RECORDS FOR THE EXERCISE:

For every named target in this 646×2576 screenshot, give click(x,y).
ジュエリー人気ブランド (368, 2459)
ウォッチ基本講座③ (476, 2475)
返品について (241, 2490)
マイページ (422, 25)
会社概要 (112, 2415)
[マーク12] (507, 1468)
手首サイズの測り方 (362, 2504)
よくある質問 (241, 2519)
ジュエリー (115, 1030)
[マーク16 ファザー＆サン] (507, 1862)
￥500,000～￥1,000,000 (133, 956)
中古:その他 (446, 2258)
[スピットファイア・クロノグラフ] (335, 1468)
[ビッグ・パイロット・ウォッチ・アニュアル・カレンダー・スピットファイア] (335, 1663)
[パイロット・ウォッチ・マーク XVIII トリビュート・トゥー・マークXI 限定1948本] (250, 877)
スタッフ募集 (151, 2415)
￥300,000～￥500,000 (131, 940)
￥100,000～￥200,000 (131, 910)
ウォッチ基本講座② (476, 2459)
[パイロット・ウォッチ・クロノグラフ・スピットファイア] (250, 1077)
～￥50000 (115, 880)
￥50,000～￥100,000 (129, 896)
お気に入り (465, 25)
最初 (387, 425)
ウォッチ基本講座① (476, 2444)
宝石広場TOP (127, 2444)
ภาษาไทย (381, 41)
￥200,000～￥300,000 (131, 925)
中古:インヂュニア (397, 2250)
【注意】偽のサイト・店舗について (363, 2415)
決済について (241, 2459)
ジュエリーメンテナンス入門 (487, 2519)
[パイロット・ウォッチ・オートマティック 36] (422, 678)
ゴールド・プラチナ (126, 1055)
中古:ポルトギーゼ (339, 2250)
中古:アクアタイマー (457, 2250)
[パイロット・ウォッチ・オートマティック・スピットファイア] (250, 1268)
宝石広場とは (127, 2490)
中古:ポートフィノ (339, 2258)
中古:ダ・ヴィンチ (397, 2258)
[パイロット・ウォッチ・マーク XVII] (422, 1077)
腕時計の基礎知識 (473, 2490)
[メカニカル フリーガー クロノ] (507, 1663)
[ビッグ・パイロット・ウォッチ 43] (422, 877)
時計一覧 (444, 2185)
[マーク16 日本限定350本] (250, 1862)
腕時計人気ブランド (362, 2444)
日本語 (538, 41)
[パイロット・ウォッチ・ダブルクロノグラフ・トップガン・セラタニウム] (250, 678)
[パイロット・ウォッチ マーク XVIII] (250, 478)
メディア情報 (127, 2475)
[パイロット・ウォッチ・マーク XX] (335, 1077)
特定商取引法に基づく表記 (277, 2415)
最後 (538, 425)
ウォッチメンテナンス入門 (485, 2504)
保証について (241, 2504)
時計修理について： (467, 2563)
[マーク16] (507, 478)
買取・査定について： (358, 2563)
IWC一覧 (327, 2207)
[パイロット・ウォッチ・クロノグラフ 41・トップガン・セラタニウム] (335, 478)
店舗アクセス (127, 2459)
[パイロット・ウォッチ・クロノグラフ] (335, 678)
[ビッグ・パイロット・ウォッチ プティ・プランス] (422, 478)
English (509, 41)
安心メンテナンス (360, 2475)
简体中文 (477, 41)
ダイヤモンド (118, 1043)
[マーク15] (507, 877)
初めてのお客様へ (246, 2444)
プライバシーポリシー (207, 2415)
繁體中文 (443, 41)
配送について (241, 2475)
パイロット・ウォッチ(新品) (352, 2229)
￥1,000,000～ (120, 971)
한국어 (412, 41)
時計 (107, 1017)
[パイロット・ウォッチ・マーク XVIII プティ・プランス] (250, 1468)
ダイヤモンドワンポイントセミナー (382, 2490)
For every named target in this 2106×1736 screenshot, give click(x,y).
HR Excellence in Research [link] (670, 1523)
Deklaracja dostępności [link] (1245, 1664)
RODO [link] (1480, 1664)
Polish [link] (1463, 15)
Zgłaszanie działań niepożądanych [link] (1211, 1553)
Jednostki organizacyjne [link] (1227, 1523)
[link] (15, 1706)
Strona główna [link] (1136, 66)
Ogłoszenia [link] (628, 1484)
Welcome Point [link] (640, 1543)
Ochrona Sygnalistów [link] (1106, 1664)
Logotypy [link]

WORK TO BE COMPLETED:
Restate exactly the lines running from the line with "[link] (15, 1706)" to the end of the entries above, both ends included.

SOLUTION TO THE EXERCISE:
[link] (15, 1706)
Strona główna [link] (1136, 66)
Ogłoszenia [link] (628, 1484)
Welcome Point [link] (640, 1543)
Ochrona Sygnalistów [link] (1106, 1664)
Logotypy [link]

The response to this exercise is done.